§ Task to carry out:
Show every line of the records below that contains the word "visibility".

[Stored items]

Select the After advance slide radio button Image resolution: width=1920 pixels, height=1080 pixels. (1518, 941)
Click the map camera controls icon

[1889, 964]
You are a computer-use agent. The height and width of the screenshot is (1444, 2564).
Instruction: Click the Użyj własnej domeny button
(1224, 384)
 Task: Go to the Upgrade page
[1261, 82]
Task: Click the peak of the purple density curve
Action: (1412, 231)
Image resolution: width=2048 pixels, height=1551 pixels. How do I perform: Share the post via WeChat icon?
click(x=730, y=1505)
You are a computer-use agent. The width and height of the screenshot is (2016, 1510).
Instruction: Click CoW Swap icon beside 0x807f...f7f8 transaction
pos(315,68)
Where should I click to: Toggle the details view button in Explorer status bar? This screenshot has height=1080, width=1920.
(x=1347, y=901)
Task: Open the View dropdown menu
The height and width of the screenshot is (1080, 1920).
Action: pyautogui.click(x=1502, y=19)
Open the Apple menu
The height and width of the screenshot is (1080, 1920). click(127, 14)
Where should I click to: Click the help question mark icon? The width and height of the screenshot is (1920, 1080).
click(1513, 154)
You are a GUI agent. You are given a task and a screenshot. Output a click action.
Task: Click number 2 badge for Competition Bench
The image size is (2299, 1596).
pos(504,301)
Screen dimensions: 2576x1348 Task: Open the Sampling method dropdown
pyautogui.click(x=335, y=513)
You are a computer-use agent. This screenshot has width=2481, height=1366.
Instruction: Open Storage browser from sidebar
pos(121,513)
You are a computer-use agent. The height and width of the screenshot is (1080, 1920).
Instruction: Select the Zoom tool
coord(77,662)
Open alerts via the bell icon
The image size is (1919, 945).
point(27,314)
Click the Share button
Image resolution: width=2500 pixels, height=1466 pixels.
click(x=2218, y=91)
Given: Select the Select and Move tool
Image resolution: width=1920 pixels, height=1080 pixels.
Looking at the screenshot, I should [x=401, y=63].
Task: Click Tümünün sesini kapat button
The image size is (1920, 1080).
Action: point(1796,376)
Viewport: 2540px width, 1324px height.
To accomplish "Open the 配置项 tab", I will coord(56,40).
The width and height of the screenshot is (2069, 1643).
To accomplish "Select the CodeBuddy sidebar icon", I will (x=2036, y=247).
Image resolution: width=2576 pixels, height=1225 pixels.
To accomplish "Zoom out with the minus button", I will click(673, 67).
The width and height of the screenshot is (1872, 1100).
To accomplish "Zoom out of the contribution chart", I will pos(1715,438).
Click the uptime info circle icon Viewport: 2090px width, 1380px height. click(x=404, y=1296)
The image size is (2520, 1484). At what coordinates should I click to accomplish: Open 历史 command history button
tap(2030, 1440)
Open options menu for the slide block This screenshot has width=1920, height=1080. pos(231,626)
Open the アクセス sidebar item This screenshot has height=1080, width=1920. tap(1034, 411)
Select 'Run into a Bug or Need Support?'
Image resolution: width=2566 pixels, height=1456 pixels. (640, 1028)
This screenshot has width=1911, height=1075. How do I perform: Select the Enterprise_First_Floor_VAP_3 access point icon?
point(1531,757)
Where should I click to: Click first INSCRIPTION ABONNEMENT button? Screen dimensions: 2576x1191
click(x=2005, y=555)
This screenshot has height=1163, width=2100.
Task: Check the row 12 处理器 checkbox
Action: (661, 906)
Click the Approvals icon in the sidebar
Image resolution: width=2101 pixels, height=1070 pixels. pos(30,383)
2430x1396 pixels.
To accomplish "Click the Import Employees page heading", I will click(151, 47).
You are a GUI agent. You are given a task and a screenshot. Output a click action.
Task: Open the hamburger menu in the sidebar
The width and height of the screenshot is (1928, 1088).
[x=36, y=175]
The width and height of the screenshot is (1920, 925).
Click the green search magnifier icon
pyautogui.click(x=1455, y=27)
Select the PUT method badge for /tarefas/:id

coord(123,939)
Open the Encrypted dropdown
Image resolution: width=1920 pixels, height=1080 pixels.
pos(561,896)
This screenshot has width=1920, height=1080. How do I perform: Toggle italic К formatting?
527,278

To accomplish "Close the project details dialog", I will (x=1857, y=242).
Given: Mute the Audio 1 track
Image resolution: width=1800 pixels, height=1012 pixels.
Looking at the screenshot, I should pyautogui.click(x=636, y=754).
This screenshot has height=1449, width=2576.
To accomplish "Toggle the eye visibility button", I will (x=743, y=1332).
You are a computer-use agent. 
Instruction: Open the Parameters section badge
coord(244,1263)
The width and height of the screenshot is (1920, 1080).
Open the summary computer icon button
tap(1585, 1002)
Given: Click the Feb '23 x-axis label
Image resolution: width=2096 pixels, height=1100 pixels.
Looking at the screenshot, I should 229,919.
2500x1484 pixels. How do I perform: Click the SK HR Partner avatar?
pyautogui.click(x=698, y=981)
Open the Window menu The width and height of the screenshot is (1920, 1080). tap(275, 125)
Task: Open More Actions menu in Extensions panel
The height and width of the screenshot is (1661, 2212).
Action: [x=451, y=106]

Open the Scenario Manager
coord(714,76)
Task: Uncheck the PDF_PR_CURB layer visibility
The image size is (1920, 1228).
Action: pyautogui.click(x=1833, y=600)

§ Your response:
To accomplish "Toggle the eye visibility button", I will (x=743, y=1332).
Task: Uncheck the PDF_PR_CURB layer visibility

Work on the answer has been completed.